When I was first diagnosed with Multiple Sclerosis nearly two decades ago, I thought I knew a good bit about the disease and what it was capable of (I’d grown up with a grandfather who also suffered with the disease, so was more knowledgeable than most). Of the many varied potential symptoms that I knew were possible, one of the ones that I didn’t expect was pain. At the time, I’m pretty sure it wasn’t even considered a symptom of the disease. Science and medicine have now advanced enough to know what many people with the disease have long told them, that pain is a significant issue with MS. I’ve discussed pain in MS on many occasions; it’s a symptom that I deal with, to some extent, every single day. This article isn’t to cover all the specific types of pain or their causes, rather, this is about what living with chronic pain every day does to you (to me anyway). In short, pain changes you.
Burning leg pain and muscle spasms and tightness
Much of my pain is typically of a burning nerve variety, particularly in, but not limited to, my legs. Many days, it feels like my legs are on fire from the inside out. This sensation can last the entire day or it could come in spurts. Severity also varies; sometimes it seems unbearable, others, it is a thorn in my side annoyance that is just enough to allow me to never quite get comfortable. In addition to this fiery pain, I get spasms and tightness throughout my body. Not everyone may associate those sensations with pain. However, having muscles that expand and contract without you being able to control it is indeed painful. Think of a bad cramp or “charley horse”, that’s what I’m talking about. While burning and spasm/tightness pains are the worst for me, I tend to always have a variety of other indirect sources, too. I fall now and again, leading to a lot of hurt knees and rug burn. My coordination isn’t great, so I bang into a lot of things. This stuff seems minor, but it adds up and it’s consistent (I’ve written an entire article about wondering where all the bruises come from).
Yes, I’ve tried many things to manage my pain
This paragraph is here to tell you that I have explored options. I’ve tried many things. For me, gabapentin was like taking a sugar pill and marijuana is somewhat effective but expensive and hard to acquire. I currently utilize a combo of CBD oil and Cymbalta and still have pain, but not nearly as bad and debilitating as it was prior to that combo or when I weaned off of those two just to prove to myself that they were doing something. I’ve tried a whole lot more than that, too, so no need to suggest anything. And while taboo to admit it, yes, I’ll occasionally have a few drinks to help, and it does.

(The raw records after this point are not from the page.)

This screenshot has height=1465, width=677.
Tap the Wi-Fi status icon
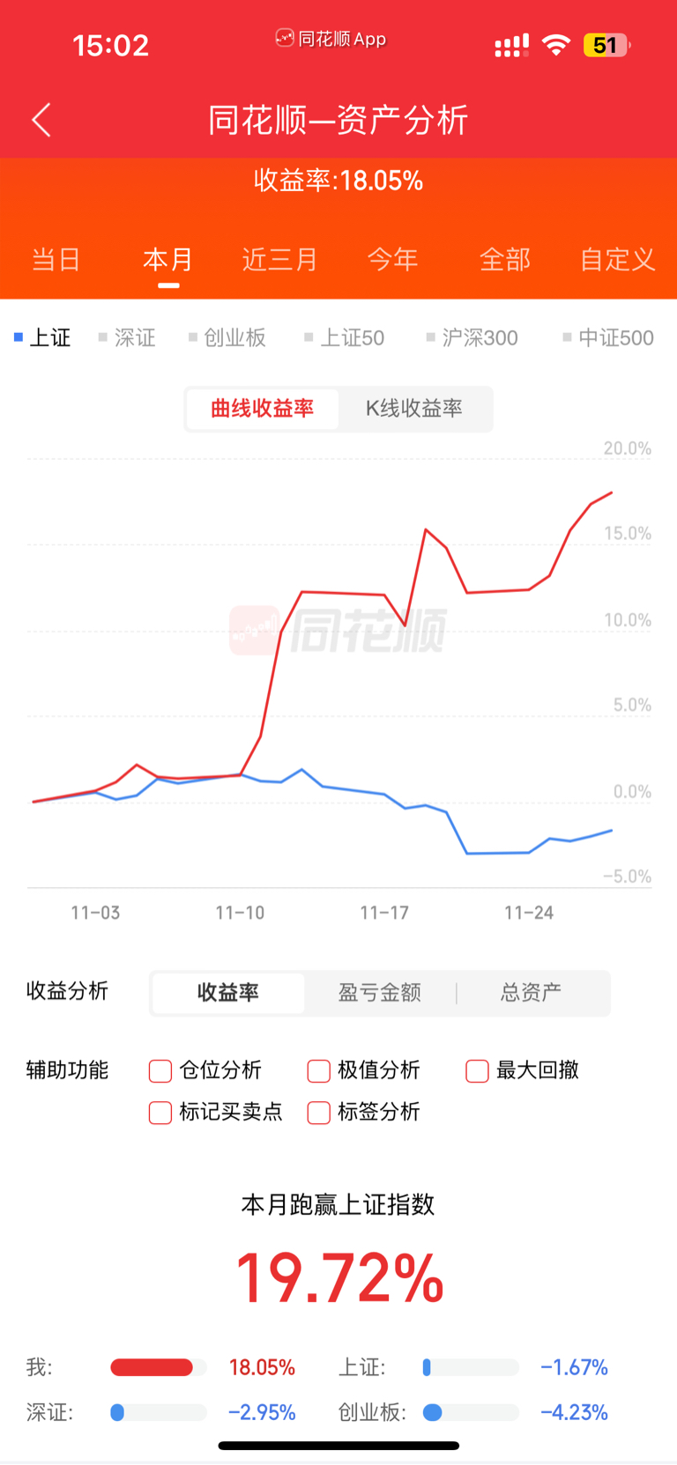[x=555, y=45]
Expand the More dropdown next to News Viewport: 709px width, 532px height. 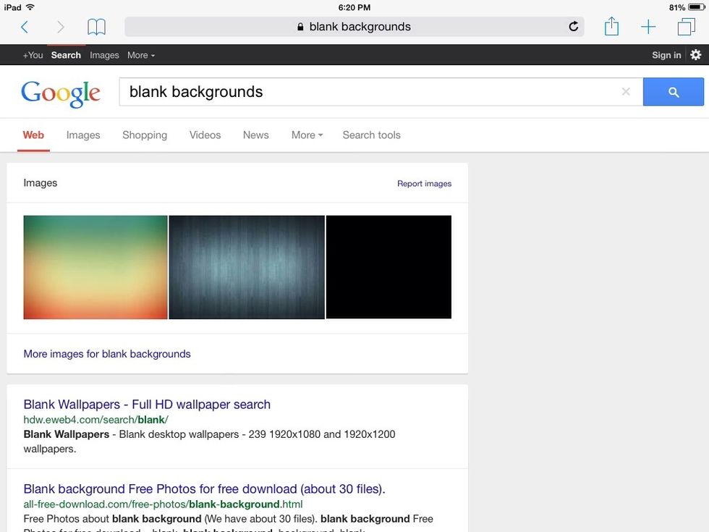(x=306, y=135)
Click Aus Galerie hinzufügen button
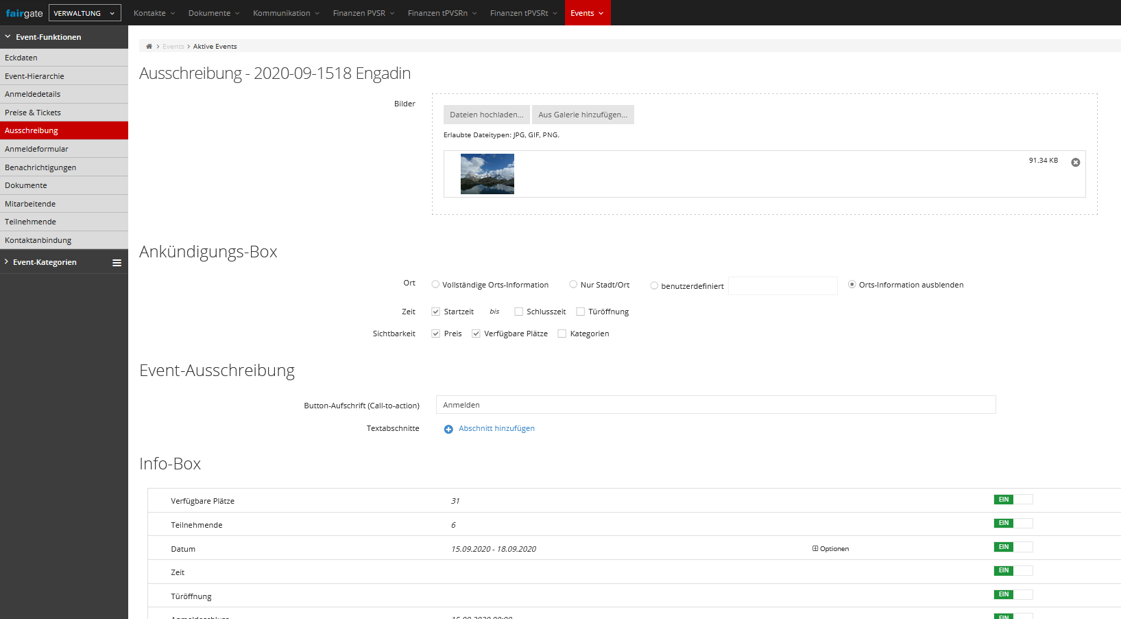The image size is (1121, 619). 583,115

Effects of pain on my mood and relationships
It’s hard to say how I’ve changed from being in pain so much for so long. It’s been a gradual evolution of pain for me, which really didn’t start until I was maybe 13 or so years into the disease. It’s so difficult to understand how it’s changed me, not only because of the gradual but steady onslaught, but because it affects everything. Pain like this is so hard to get away from, getting good sleep is tough due to painsomnia, even relaxing on the couch can be difficult. It feels like my body is constantly under attack. Being in pain all of the time can have a massive effect on your mood. I’ve mentioned before how I can come off as angry or “short” with people, even when I’m not. It is no doubt a source of depression as well. Pain has even caused me to self harm. I’ve had moments when, even as a 40-plus-year-old man, it’s caused me to break down and cry uncontrollably. It’s led to problems with my friends, family, and many relationships. I have no doubt that being in pain every day has made me different than if I didn’t have it. It absolutely makes it hard to enjoy life and, on more than one occasion, had me questioning if I want to keep on going.
The cumulative effects of pain
All of this has had a cumulative effect on me that makes me sure that I’ve changed. I walk around feeling beat up. That said, it’s also made a lot of other issues in life seem not so bad, so I guess that’s a plus, right? Pain has helped me enjoy the little things more, I suppose that’s good. While there are many tough moments that my body has adapted to, it’s also adapted to be more appreciative of the smaller things in life (see, there is a positive in everything). While I may not know exactly how different I am because of chronic pain, I know enough to know that is has changed me. While it doesn’t affect everyone, pain can be a serious issue with MS. It’s an invisible symptom that can wreak havoc on your life and it shouldn’t be underestimated.
Who can relate? "Just because I could do something last year, last month, last week or yesterday doesn’t mean I can do it today. Also, it doesn’t mean I can’t."